--- Task description ---
Print the data that follows exactly.

Saved entries:
########################################

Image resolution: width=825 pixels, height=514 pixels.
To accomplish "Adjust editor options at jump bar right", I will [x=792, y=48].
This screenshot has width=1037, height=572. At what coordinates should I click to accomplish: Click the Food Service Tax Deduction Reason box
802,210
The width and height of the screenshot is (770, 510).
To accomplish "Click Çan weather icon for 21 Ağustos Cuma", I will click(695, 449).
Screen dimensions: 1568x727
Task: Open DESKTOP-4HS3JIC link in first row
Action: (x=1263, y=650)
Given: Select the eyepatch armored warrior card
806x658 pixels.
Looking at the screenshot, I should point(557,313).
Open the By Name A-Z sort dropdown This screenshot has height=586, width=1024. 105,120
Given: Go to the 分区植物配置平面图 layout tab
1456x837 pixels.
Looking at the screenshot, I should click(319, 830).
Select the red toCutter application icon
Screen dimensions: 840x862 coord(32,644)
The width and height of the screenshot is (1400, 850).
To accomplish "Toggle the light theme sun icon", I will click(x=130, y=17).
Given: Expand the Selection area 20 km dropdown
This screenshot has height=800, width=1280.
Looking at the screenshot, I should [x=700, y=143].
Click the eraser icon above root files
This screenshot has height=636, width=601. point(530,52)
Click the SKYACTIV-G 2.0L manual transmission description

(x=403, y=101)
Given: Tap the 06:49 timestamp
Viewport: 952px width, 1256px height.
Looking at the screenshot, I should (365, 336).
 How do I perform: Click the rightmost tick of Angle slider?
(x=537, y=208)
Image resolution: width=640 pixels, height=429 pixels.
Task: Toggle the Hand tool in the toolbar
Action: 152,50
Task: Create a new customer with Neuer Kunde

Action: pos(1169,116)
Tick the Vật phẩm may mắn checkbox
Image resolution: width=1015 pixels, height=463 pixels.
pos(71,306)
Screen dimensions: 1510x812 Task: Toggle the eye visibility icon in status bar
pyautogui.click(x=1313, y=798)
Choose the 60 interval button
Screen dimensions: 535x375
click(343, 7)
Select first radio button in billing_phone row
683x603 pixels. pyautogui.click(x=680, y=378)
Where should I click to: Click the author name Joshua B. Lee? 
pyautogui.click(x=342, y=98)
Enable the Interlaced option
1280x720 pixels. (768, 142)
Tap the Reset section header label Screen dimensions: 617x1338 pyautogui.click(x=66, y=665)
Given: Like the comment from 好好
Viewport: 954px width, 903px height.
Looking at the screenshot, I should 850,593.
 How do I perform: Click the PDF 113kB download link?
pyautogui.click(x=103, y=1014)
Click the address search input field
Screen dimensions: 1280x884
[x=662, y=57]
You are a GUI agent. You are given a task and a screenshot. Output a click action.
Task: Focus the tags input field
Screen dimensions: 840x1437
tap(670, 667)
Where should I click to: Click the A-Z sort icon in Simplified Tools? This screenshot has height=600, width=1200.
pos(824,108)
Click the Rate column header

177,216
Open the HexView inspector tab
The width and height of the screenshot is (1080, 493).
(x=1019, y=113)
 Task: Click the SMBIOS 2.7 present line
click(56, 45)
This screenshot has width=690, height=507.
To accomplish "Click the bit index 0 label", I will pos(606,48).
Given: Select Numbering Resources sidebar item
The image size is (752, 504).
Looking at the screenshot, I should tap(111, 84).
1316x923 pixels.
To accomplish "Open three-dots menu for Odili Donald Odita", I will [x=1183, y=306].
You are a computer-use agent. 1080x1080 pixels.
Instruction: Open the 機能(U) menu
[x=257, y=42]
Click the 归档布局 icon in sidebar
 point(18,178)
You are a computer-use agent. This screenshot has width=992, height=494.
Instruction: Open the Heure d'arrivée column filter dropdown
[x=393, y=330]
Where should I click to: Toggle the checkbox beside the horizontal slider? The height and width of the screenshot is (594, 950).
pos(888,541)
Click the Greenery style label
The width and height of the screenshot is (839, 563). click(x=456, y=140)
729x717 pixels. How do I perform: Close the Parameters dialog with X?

########################################

--- Result of the exercise ---
Image resolution: width=825 pixels, height=514 pixels.
To accomplish "Adjust editor options at jump bar right", I will [x=792, y=48].
This screenshot has width=1037, height=572. At what coordinates should I click to accomplish: Click the Food Service Tax Deduction Reason box
802,210
The width and height of the screenshot is (770, 510).
To accomplish "Click Çan weather icon for 21 Ağustos Cuma", I will click(695, 449).
Screen dimensions: 1568x727
Task: Open DESKTOP-4HS3JIC link in first row
Action: (x=1263, y=650)
Given: Select the eyepatch armored warrior card
806x658 pixels.
Looking at the screenshot, I should point(557,313).
Open the By Name A-Z sort dropdown This screenshot has height=586, width=1024. 105,120
Given: Go to the 分区植物配置平面图 layout tab
1456x837 pixels.
Looking at the screenshot, I should click(319, 830).
Select the red toCutter application icon
Screen dimensions: 840x862 coord(32,644)
The width and height of the screenshot is (1400, 850).
To accomplish "Toggle the light theme sun icon", I will click(x=130, y=17).
Given: Expand the Selection area 20 km dropdown
This screenshot has height=800, width=1280.
Looking at the screenshot, I should [x=700, y=143].
Click the eraser icon above root files
This screenshot has height=636, width=601. point(530,52)
Click the SKYACTIV-G 2.0L manual transmission description

(x=403, y=101)
Given: Tap the 06:49 timestamp
Viewport: 952px width, 1256px height.
Looking at the screenshot, I should (365, 336).
 How do I perform: Click the rightmost tick of Angle slider?
(x=537, y=208)
Image resolution: width=640 pixels, height=429 pixels.
Task: Toggle the Hand tool in the toolbar
Action: 152,50
Task: Create a new customer with Neuer Kunde

Action: pos(1169,116)
Tick the Vật phẩm may mắn checkbox
Image resolution: width=1015 pixels, height=463 pixels.
pos(71,306)
Screen dimensions: 1510x812 Task: Toggle the eye visibility icon in status bar
pyautogui.click(x=1313, y=798)
Choose the 60 interval button
Screen dimensions: 535x375
click(343, 7)
Select first radio button in billing_phone row
683x603 pixels. pyautogui.click(x=680, y=378)
Where should I click to: Click the author name Joshua B. Lee? 
pyautogui.click(x=342, y=98)
Enable the Interlaced option
1280x720 pixels. (768, 142)
Tap the Reset section header label Screen dimensions: 617x1338 pyautogui.click(x=66, y=665)
Given: Like the comment from 好好
Viewport: 954px width, 903px height.
Looking at the screenshot, I should 850,593.
 How do I perform: Click the PDF 113kB download link?
pyautogui.click(x=103, y=1014)
Click the address search input field
Screen dimensions: 1280x884
[x=662, y=57]
You are a GUI agent. You are given a task and a screenshot. Output a click action.
Task: Focus the tags input field
Screen dimensions: 840x1437
tap(670, 667)
Where should I click to: Click the A-Z sort icon in Simplified Tools? This screenshot has height=600, width=1200.
pos(824,108)
Click the Rate column header

177,216
Open the HexView inspector tab
The width and height of the screenshot is (1080, 493).
(x=1019, y=113)
 Task: Click the SMBIOS 2.7 present line
click(56, 45)
This screenshot has width=690, height=507.
To accomplish "Click the bit index 0 label", I will pos(606,48).
Given: Select Numbering Resources sidebar item
The image size is (752, 504).
Looking at the screenshot, I should tap(111, 84).
1316x923 pixels.
To accomplish "Open three-dots menu for Odili Donald Odita", I will [x=1183, y=306].
You are a computer-use agent. 1080x1080 pixels.
Instruction: Open the 機能(U) menu
[x=257, y=42]
Click the 归档布局 icon in sidebar
 point(18,178)
You are a computer-use agent. This screenshot has width=992, height=494.
Instruction: Open the Heure d'arrivée column filter dropdown
[x=393, y=330]
Where should I click to: Toggle the checkbox beside the horizontal slider? The height and width of the screenshot is (594, 950).
pos(888,541)
Click the Greenery style label
The width and height of the screenshot is (839, 563). click(x=456, y=140)
729x717 pixels. How do I perform: Close the Parameters dialog with X?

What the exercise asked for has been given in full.